Manure Manager

Features Applications Beef Environment Field Crops Livestock Production Manure Management Sustainability United States
Crops and livestock on the same farms, the same fields – why?

Integrated agricultural systems often have both crops and livestock on the same farm. And, yes, integrated crop-livestock systems can have many benefits.


September 10, 2018  by American Society of Agronomy and Crop Science Society of America

Mature cows are grazing pearl millet cover crop in the foreground. Grain sorghum for cash cropping is shown in the background. Alan Franzluebbers

Years ago, it was tradition for farmers to grow a variety of crops on their farm. There was limited food distribution to large grocery stores, and most of the food was grown locally. So, a farmer could be cropping cotton and sweet potatoes in one area of their farm. On another area, graze beef cattle, dairy, or chickens on forage crops like annual clovers, perennial tall fescue, wheat pasture, and native rangeland.

Pastures and hayland were rotated with crops so that the same enterprise was not on the same field year after year. Diversity of enterprises on each farm helped create stability in the production system.

With the advent of large farming equipment and commercial fertilizers following World War II, it became more efficient from a labor standpoint to grow the same types of crop year after year.

After investing in equipment to handle a particular crop like corn, farmers often became more specialized. This led to monoculture cropping, which can have positive effects on yields and efficiency. But, monoculture has some drawbacks, including environmental and social concerns.

Advertisement

The need for greater nutrient inputs with monoculture can lead to poor water quality underground or from run-off. Confined operations have the issue of disposing of large volumes of manure.

Interest in re-integrating farms to take advantage of the synergies between crops and livestock has increased in the past few decades. Our lab has embarked on researching such integrated systems as a way to improve agricultural sustainability.

Crop-pasture rotations are part of an integrated system. Farmers can match the energy and nutrient flows of different enterprises (i.e. types of livestock and types of crops) to meet the desired outcomes.

Ruminant livestock consume forages, often on pasture by themselves during much of the year. Animal manures are deposited directly on the land where they graze. Alternatively, they can be confined in areas during parts of the year with conserved forages, e.g. hay or silage.

Manures can also be collected from confinement areas and applied to cropland. This recycles and effectively utilizes nutrients throughout the entire system and can substantially reduce chemical fertilizer needs for cropping.

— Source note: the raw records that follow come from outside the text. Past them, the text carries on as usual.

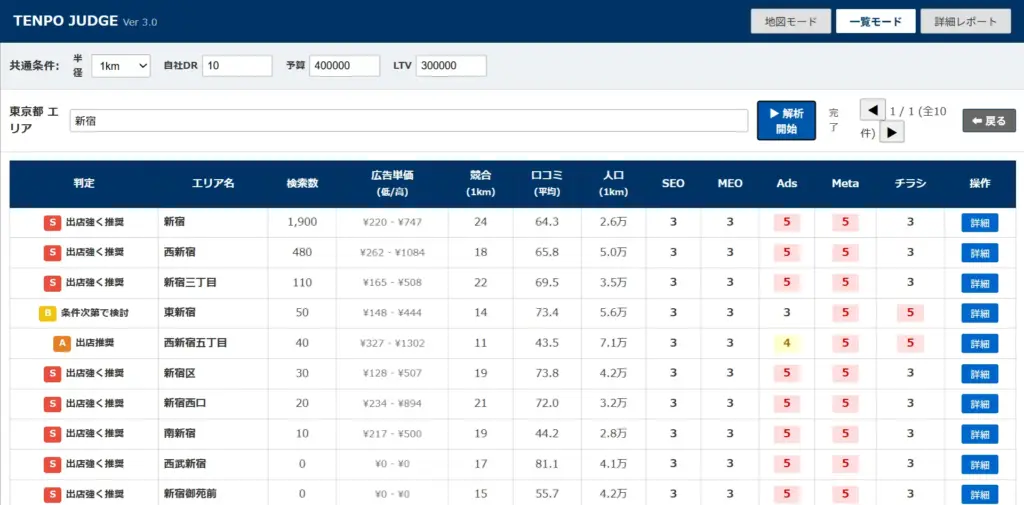1024x505 pixels.
Task: Click the S rating badge for 新宿
Action: click(x=51, y=222)
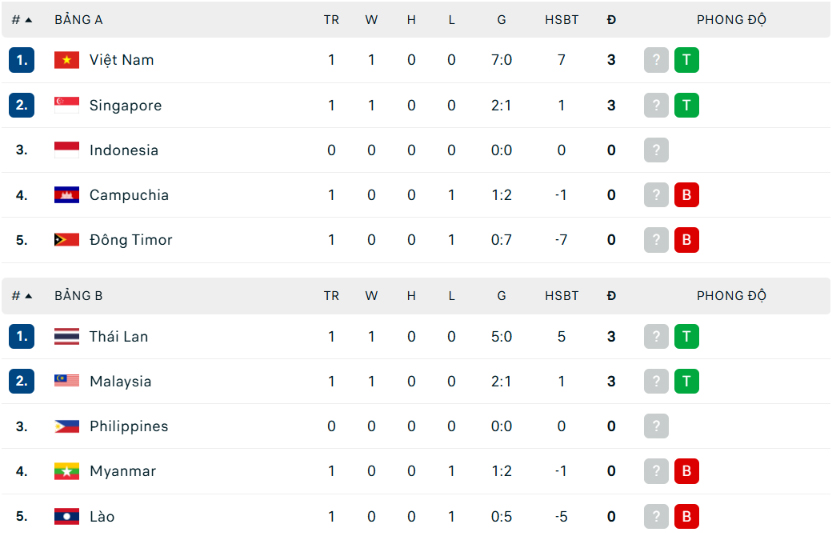Screen dimensions: 831x533
Task: Open the Myanmar team link
Action: (x=122, y=471)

Forage grasses used for grazing often have extensive, fibrous root systems. These roots hold soil particles together. All plants take carbon dioxide from the air and convert it into simple sugars during photosynthesis.

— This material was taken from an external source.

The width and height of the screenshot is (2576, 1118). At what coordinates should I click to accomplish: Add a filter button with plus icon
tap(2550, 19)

Compared with annual crops, forage grasses form a thick mat over the soil, and can enrich the amount of carbon in soil more than annual crops. Forage legumes are capable of converting nitrogen from the atmosphere and add nitrogen to the soil as well.

The large gain in soil organic carbon under perennial pastures is a key benefit of integrated crop-livestock systems.

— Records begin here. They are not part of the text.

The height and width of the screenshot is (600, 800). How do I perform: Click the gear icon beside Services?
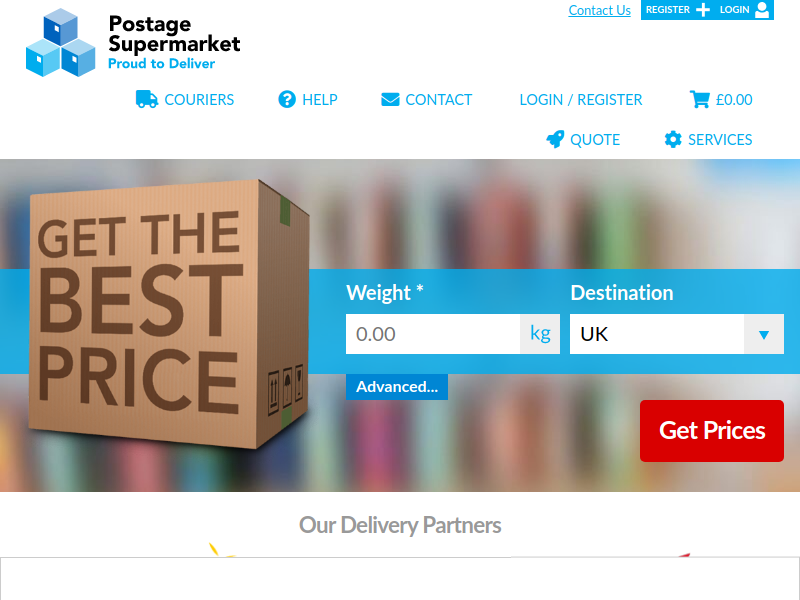pyautogui.click(x=673, y=139)

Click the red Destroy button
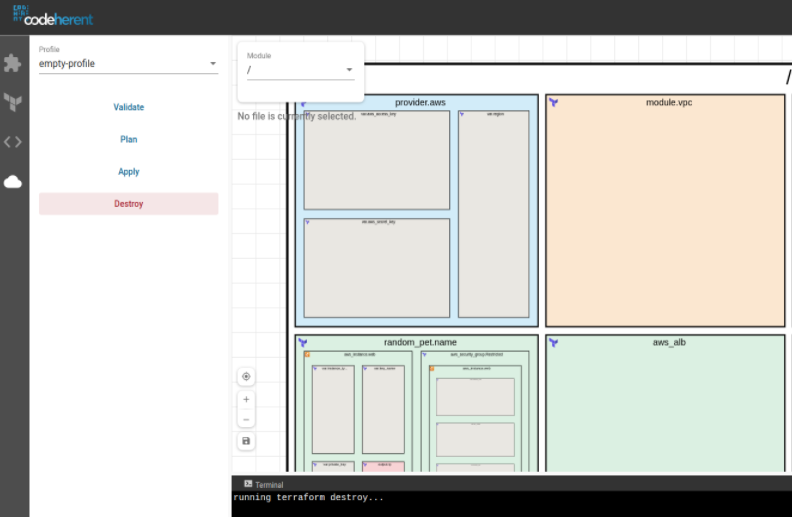coord(128,204)
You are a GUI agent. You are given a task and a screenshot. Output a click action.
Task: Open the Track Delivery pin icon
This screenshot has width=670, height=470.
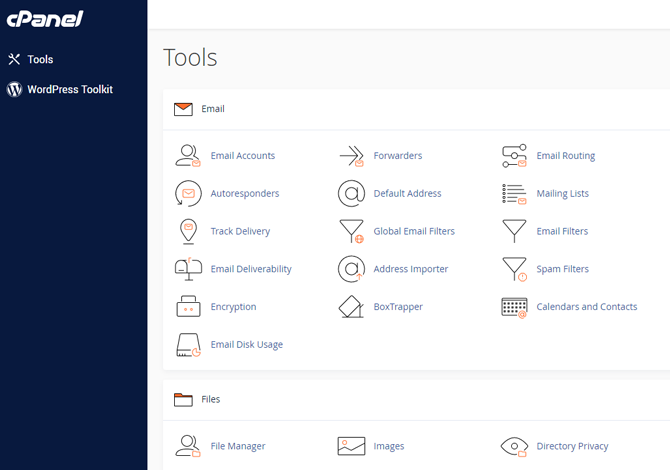[188, 231]
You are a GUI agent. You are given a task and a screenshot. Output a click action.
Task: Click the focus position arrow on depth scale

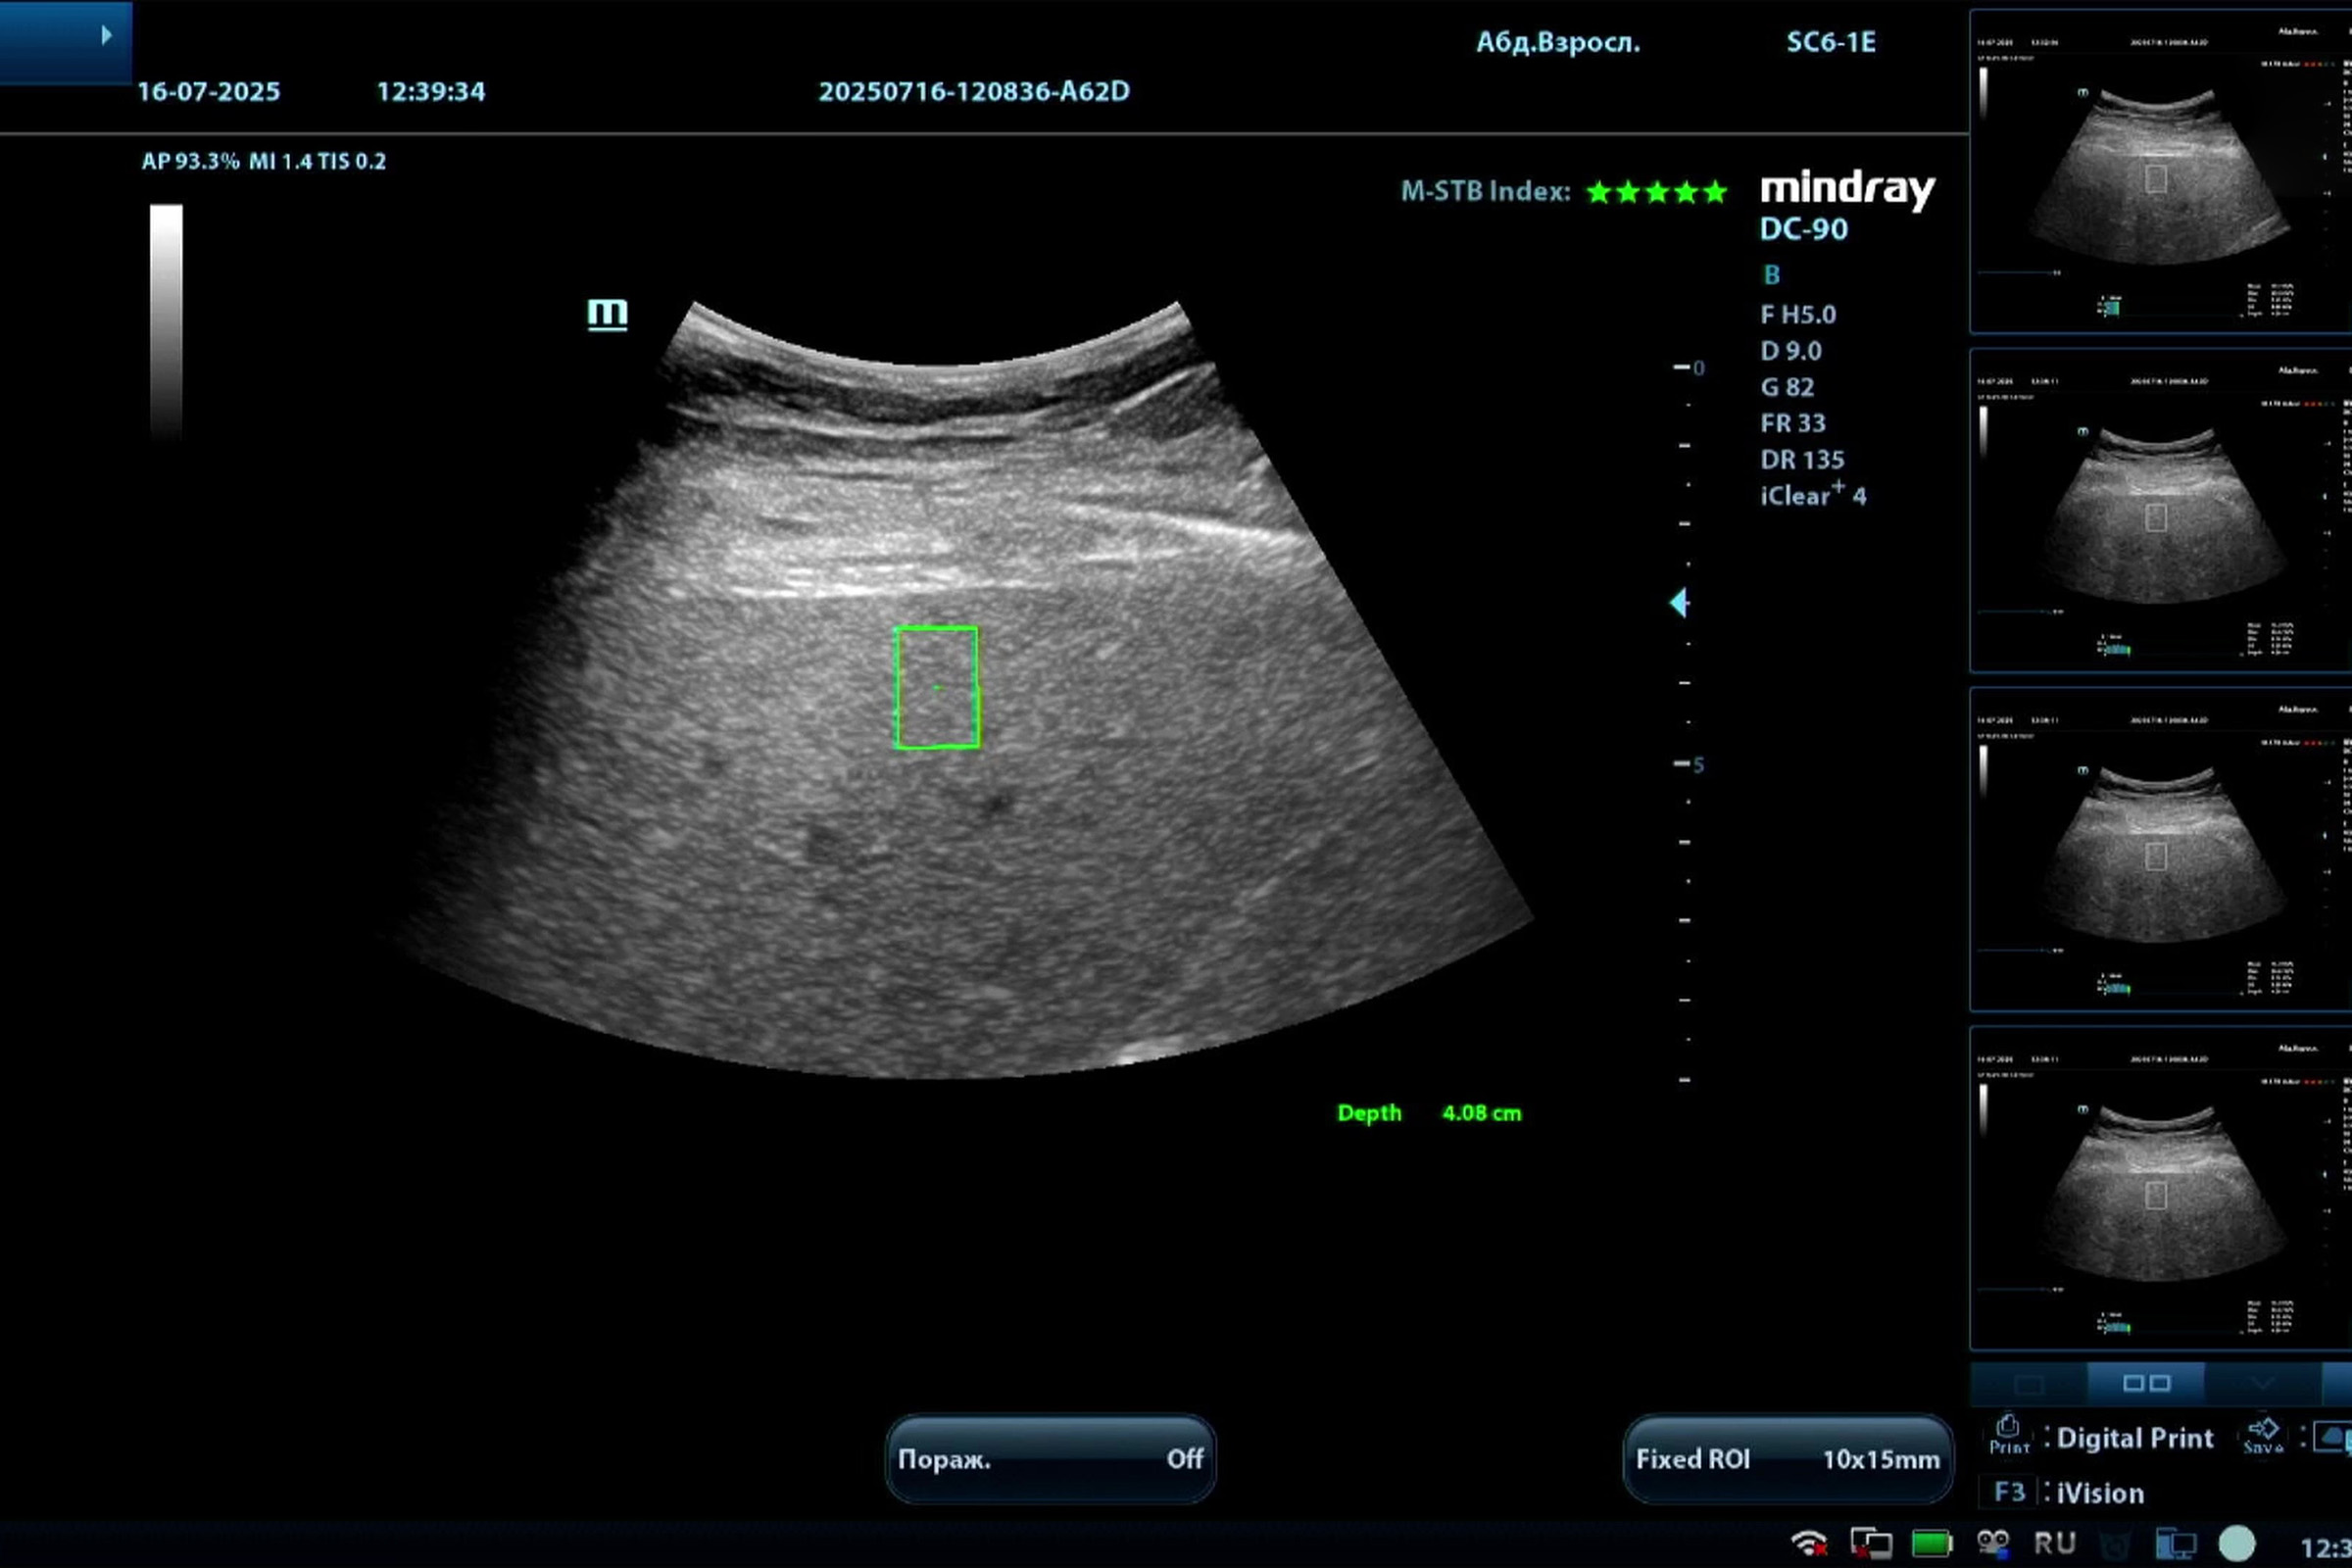(x=1679, y=603)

Pasturing is also an important adaptation strategy to overcome drought. Pastures can partially control flooding by improving water infiltration and soil health. Forage and grazing lands have historically provided a sustainable and resilient land cover. Grazing lands are rooted by a variety of grasses and forbs that serve to provide essential ecosystem services:

  • Water cycling
  • Nutrient cycling
  • Gas exchange with the atmosphere
  • Erosion control and landscape stabilizing
  • Climate moderation
  • Food and feed production, and,
  • Aesthetic experience

Integrated agricultural systems have the potential to adapt to weather extremes. This can make them more climate-resilient than monoculture systems. For example, integrated crop-livestock systems rely on forages as part of a diversity of crop choices. These forages provide a large benefit for positive balance of carbon stored in soil. Crops grown in rotation with forages can be more profitable, since yields are often enhanced and costly fertilizer inputs can be lower. The presence of forages can reduce nutrient runoff and reduce nitrous oxide emissions.1

The diversity of farming operations in integrated crop-livestock systems reduces the overall risk of failure. By having several different crops on a farm, the risk of any one component failing is reduced.

This diversity also offers resilience of the farming system against extreme weather events and potential climate change. Greater integration of crops and livestock using modern technologies could broadly transform agriculture to enhance productivity.

Integrated crop-livestock systems can also reduce environmental damage, protect and enhance biological diversity, and reduce dependence on fossil fuels.

Integrated systems likely provide healthier potentially more diverse foods and increase economic and cultural opportunities in many different regions of the world.

Diverse agricultural systems that include livestock, perennial grasses and legumes, and a wide variety of annual forages offer enhanced agro-ecosystem resilience in the face of uncertain climate and market conditions.

Indeed, there are many good reasons why a diversity of crops and livestock should be produced on the same farm and even the same field within a farm.